(1932 - 2010, aged 77)
A great big barrel of a Yorkshire man, Trevor, made an Honorary Member in 2003, served the Society well as its Vice President from 1994 to 1999.
Impressed by his great common sense, very forthrightly expressed at our AGMs, I diffidently asked him to stand for election alongside me, only too aware that the time and distance involved may in fact have continued to keep our hierarchy Londoncentric. “But I ‘ate Southerners!” he said. Never have I been so glad that my parents were in York for my birth. In the event, Trevor gained more votes for his position than I did for mine (for which he was touchingly and modestly surprised and grateful), and proved a staunch support.
He would often drive down the A1 for the frequent meetings in his trusty transit van, in which he would spend the night, parked in some back street. For many years that same van provided a mobile studio for Trevor and his wife Valerie during their annual month abroad.
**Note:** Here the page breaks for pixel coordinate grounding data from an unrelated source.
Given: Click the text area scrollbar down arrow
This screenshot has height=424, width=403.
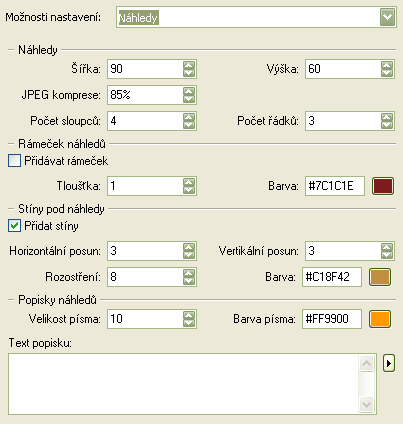Looking at the screenshot, I should tap(366, 404).
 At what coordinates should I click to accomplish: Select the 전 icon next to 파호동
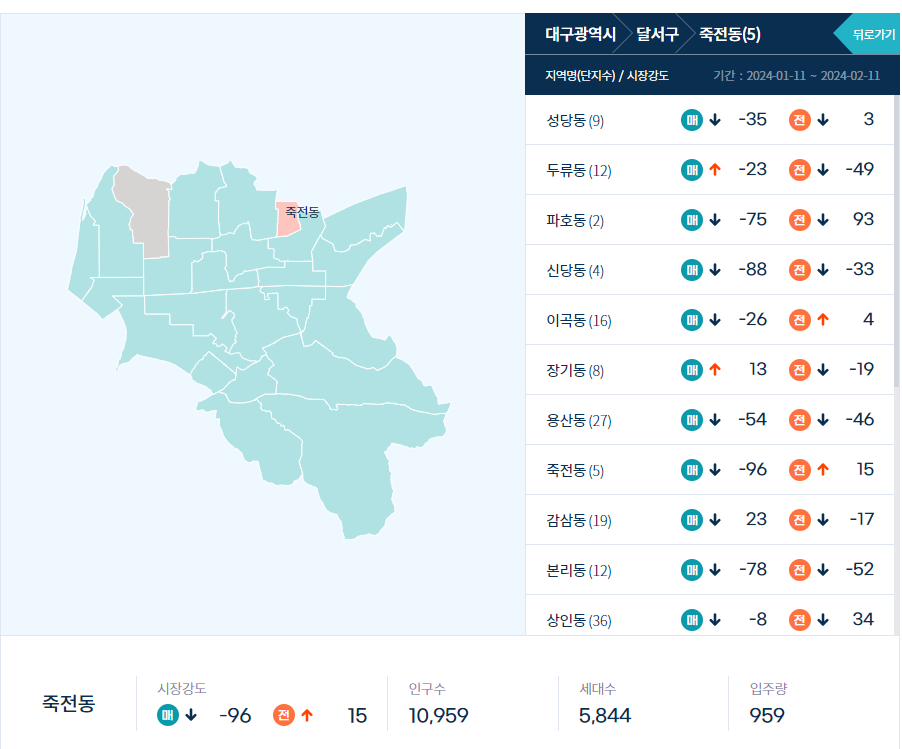pos(800,220)
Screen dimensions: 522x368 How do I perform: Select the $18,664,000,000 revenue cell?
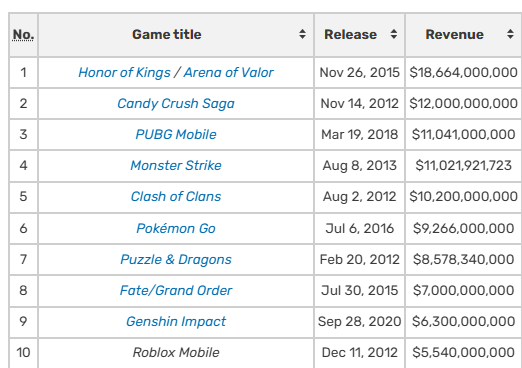click(x=464, y=72)
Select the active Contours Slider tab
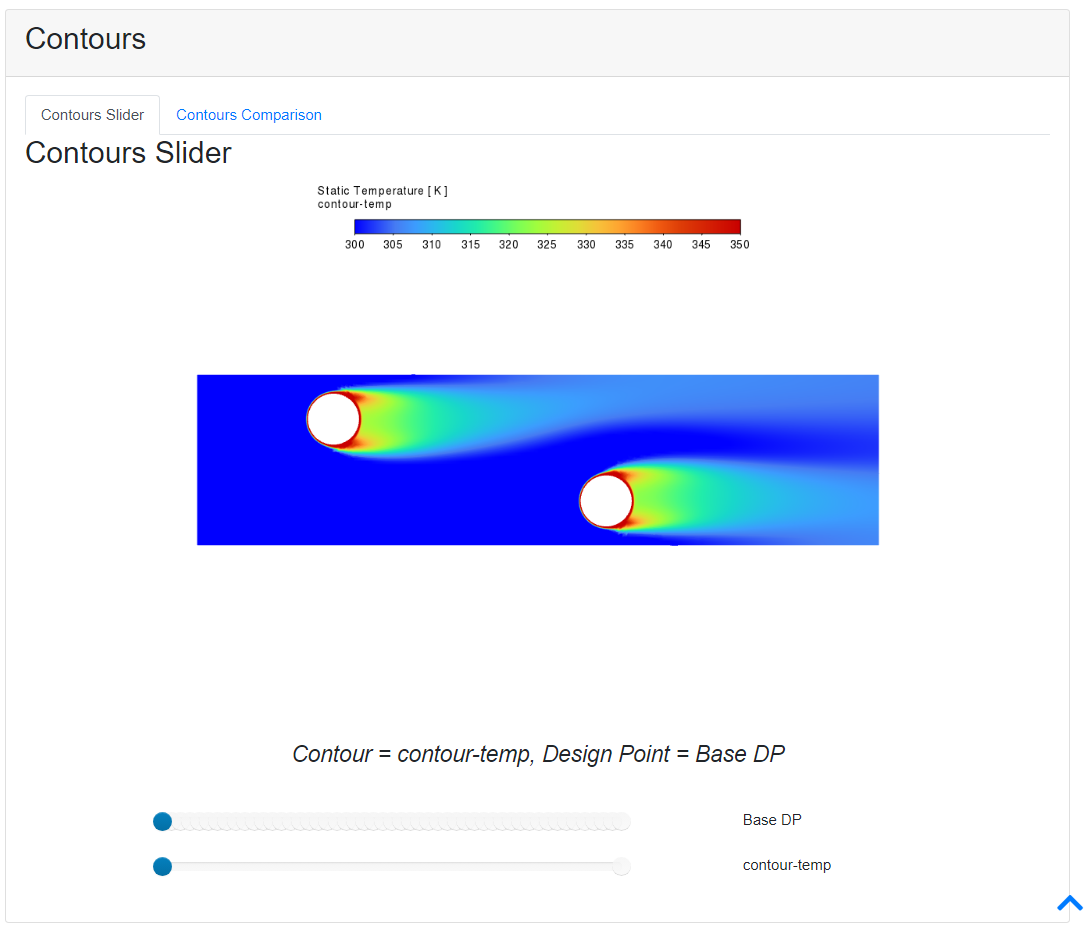This screenshot has width=1088, height=931. pos(92,114)
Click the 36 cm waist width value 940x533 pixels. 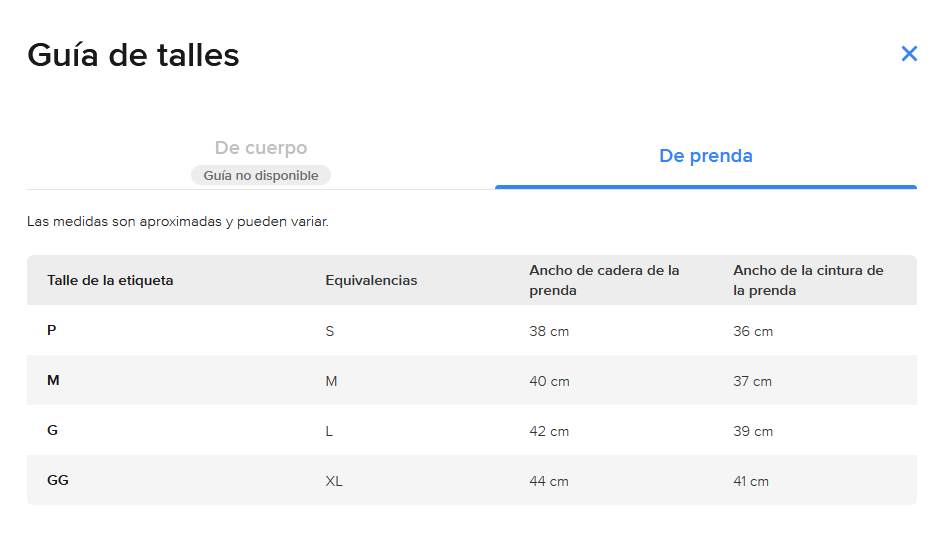[x=753, y=331]
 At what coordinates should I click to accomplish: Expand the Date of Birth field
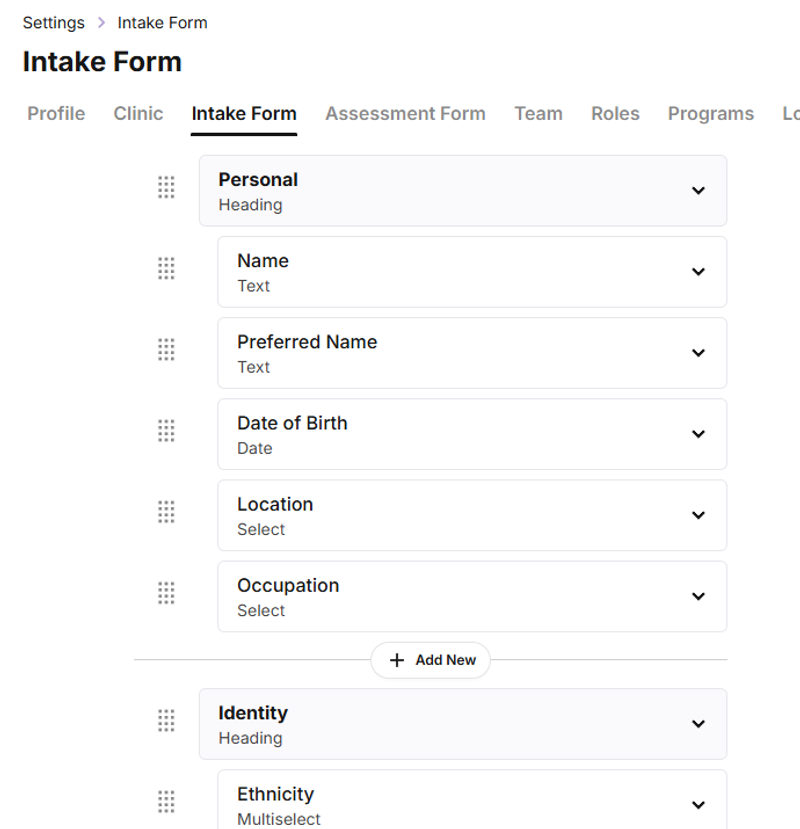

Within weeks of their return, the rich harvest of his sunny watercolours, efficiently framed and photographed for the invitation cards, would fill the walls of his eponymous gallery in Holmfirth.
Trevor was a prodigious producer of work. Besides 500 commissioned portraits, which included H.M. The Queen, he illustrated some 400 children’s books. That expertise he put to generous use in the improvement of our catalogue, bringing it into full colour for the first time and helping to make very substantial savings on its cost.